Personne ne se rappela comment l'ouragan avait fini. Le capitaine remonta le premier et, navré, contemplait le pont dévasté. Heureusement, il restait sur le navire trois canots qui au début de la tempête, avaient été solidement attachés aux mâts et qui maintenant tenaient encore à leurs débris.
La tempête reprit, quoique avec une force moindre.
Le troisième jour, à l'approche du matin, elle se calma; mais vers le soir, un vent violent se remettait à souffler et les vagues s'agitaient avec une telle fureur, que le navire en craquait dans ses œuvres vives.
Pour comble de malheur, une voie d'eau se déclara. La catastrophe paraissait inévitable, et Hélène considérait chaque moment comme le dernier de sa vie. Le capitaine et les matelots étaient à bout de forces, mais continuaient pourtant, infatigables, à pomper pour éloigner autant que possible la mort.
Encore une nuit effroyable. L'aurore commençait à poindre, quand le navire retentit soudain de ces cris: terre, terre!
Hélène se précipita sur le pont. En effet, à quelques milles du brick, on apercevait une terre. Les vagues gigantesques et furieuses, chassées par le vent, y entraînaient rapidement le navire. Le salut paraissait proche.

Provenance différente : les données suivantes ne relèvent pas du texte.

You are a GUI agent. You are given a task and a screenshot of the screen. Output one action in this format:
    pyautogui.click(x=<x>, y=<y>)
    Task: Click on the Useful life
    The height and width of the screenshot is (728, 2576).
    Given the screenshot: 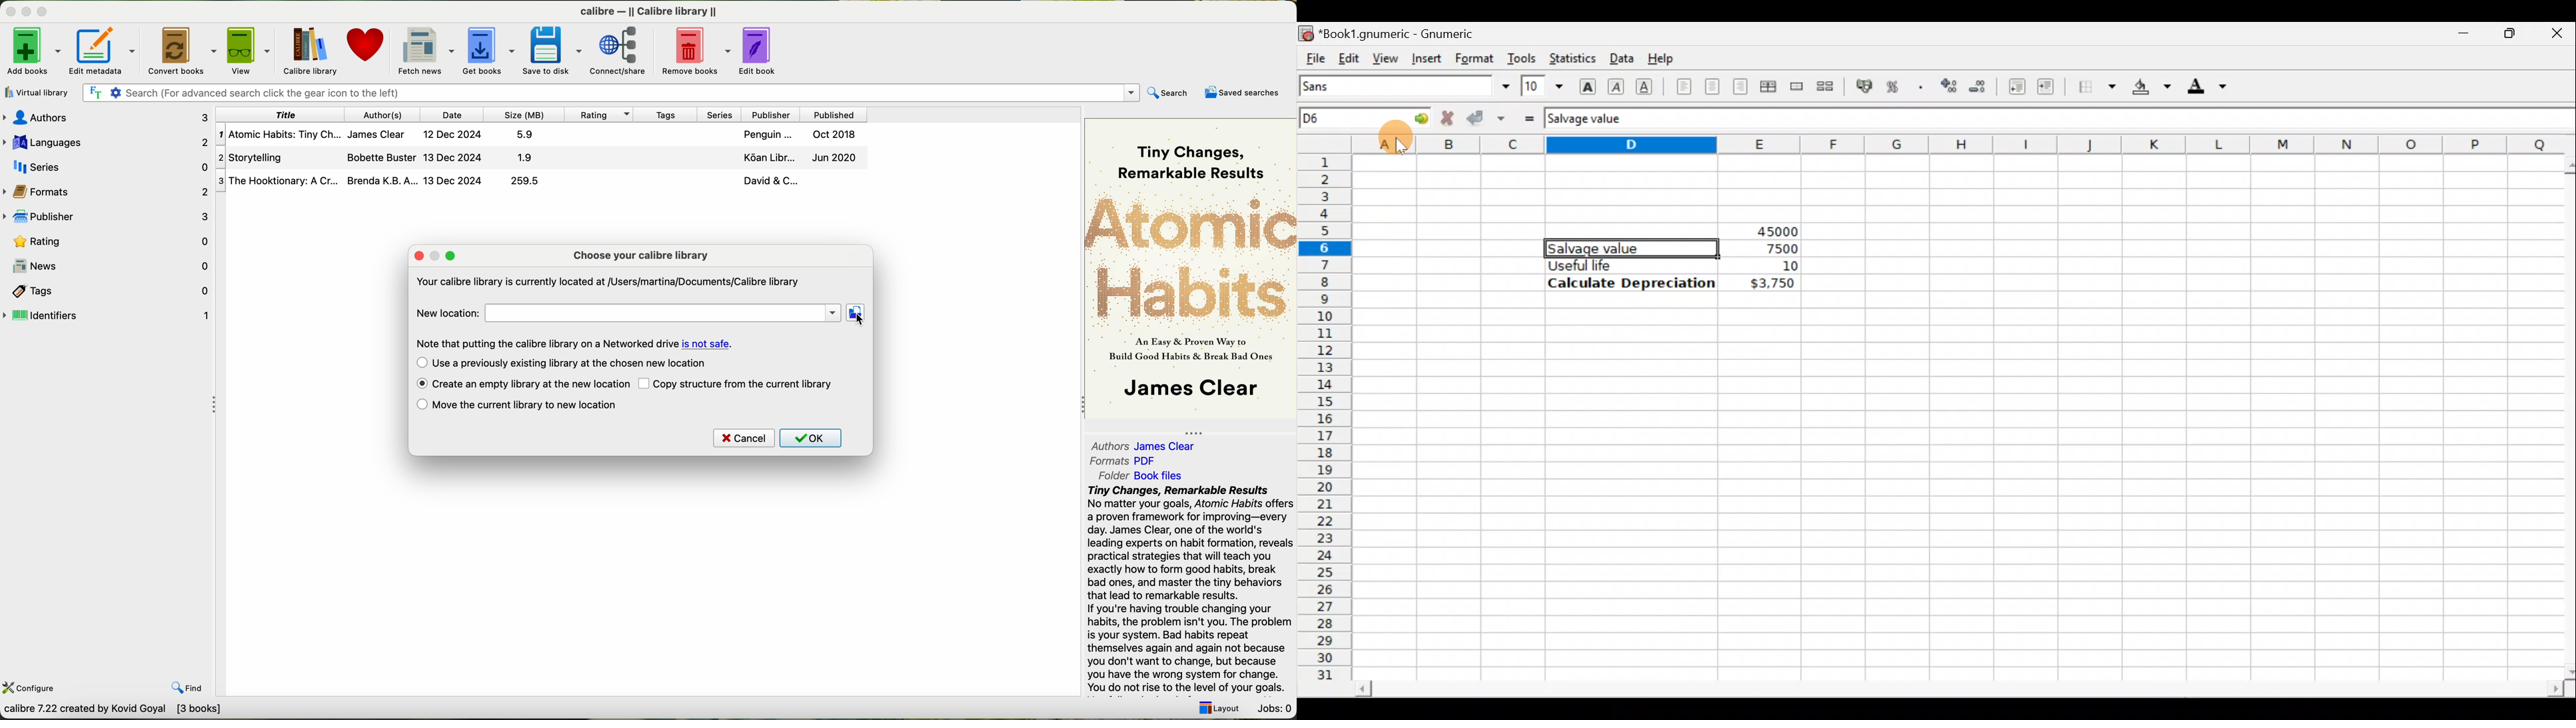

C'était, à ce que l'on pouvait croire, une île, de deux milles de long à peu près. Du navire on apercevait très bien la côte sombre et rocheuse, où s'élevaient, de place en place, des palmiers solitaires. Les matelots se remirent à pomper avec une énergie décuplée. La vue du rivage si proche faisait renaître en eux l'espoir d'un prompt salut.
Mais voici qu'éclate un craquement effroyable, et le navire s'arrête instantanément, échoué sur un écueil. Un cri de terreur s'échappa de toutes les poitrines. Les matelots se cramponnèrent à ce qu'ils purent, pour ne pas être emportés dans la mer par les vagues furieuses, qui s'élançaient par-dessus le pont et menaçaient à chaque instant de mettre le navire en pièces; puis ils se précipitèrent vers les canots, dans l'espoir d'arriver ainsi jusqu'à la terre.

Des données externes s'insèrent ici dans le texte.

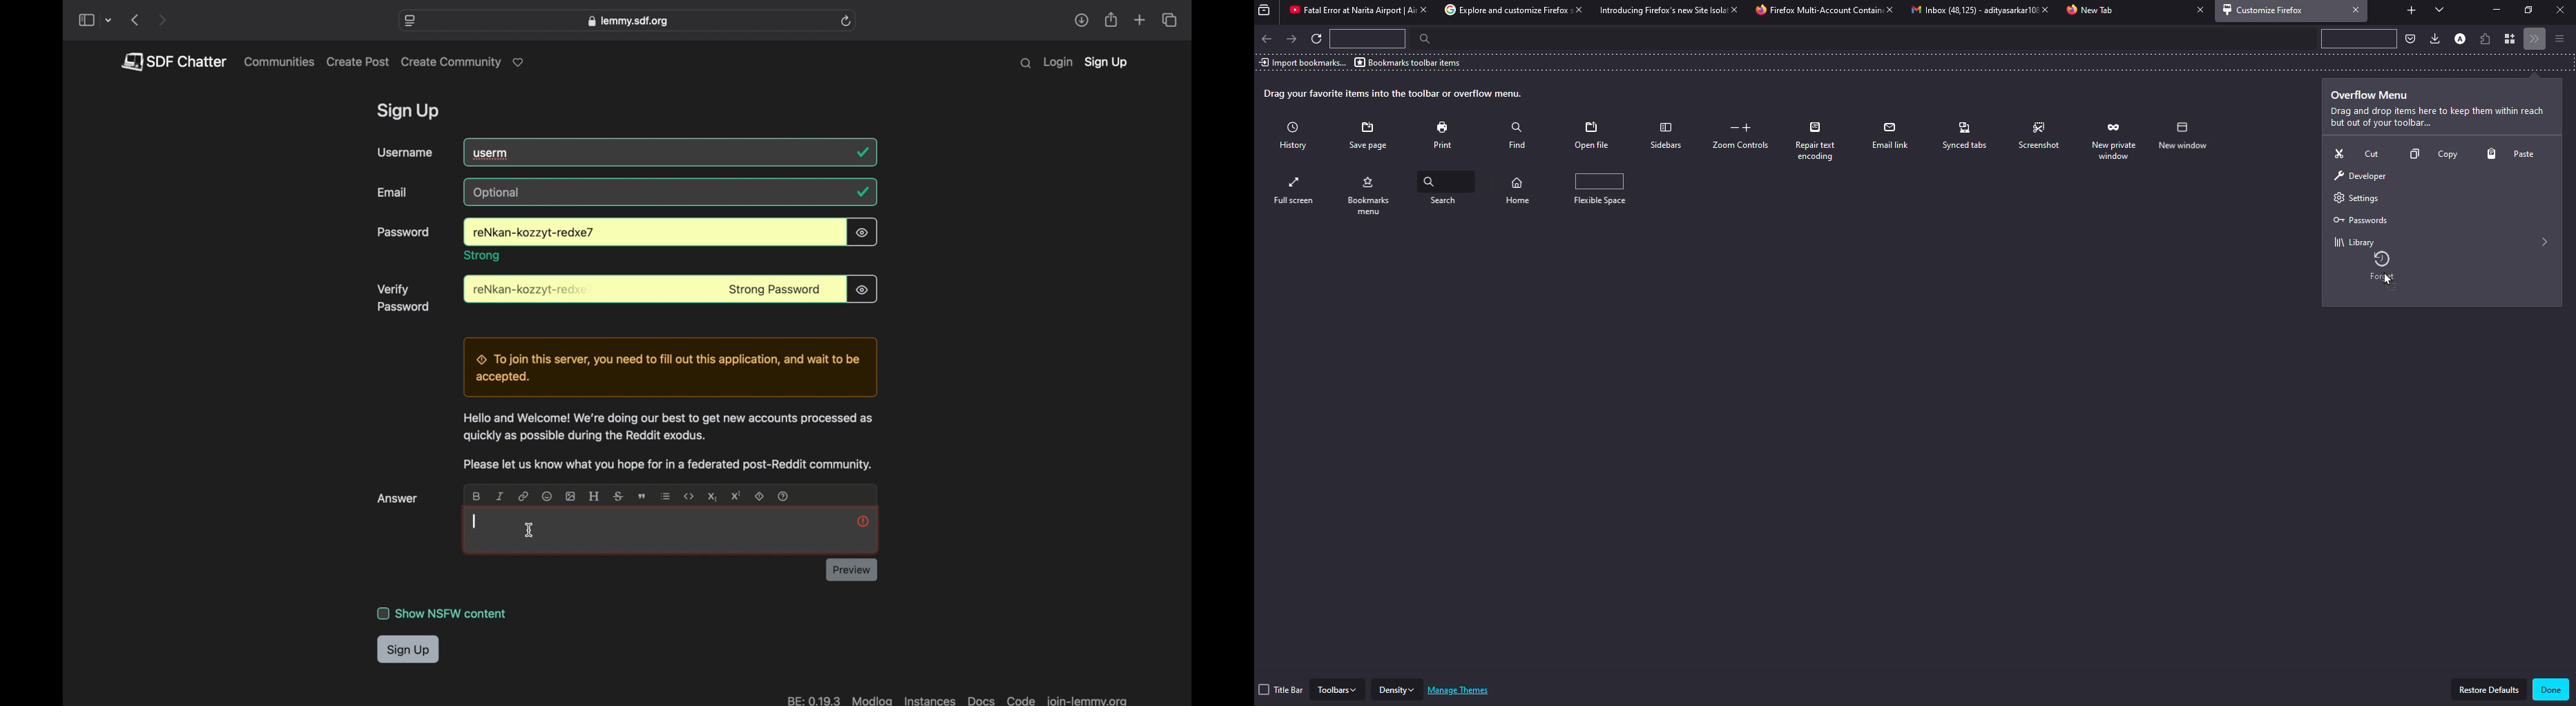  I want to click on image, so click(571, 496).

Saisie d'une angoisse effroyable, Hélène accourut sur le pont pour apprendre la cause de la terrible secousse éprouvée par le vaisseau, et reconnut avec horreur que les embarcations avec les matelots qui se sauvaient étaient déjà loin; il ne restait plus à bord que le capitaine avec trois matelots qui se préparaient à sauter dans un petit canot.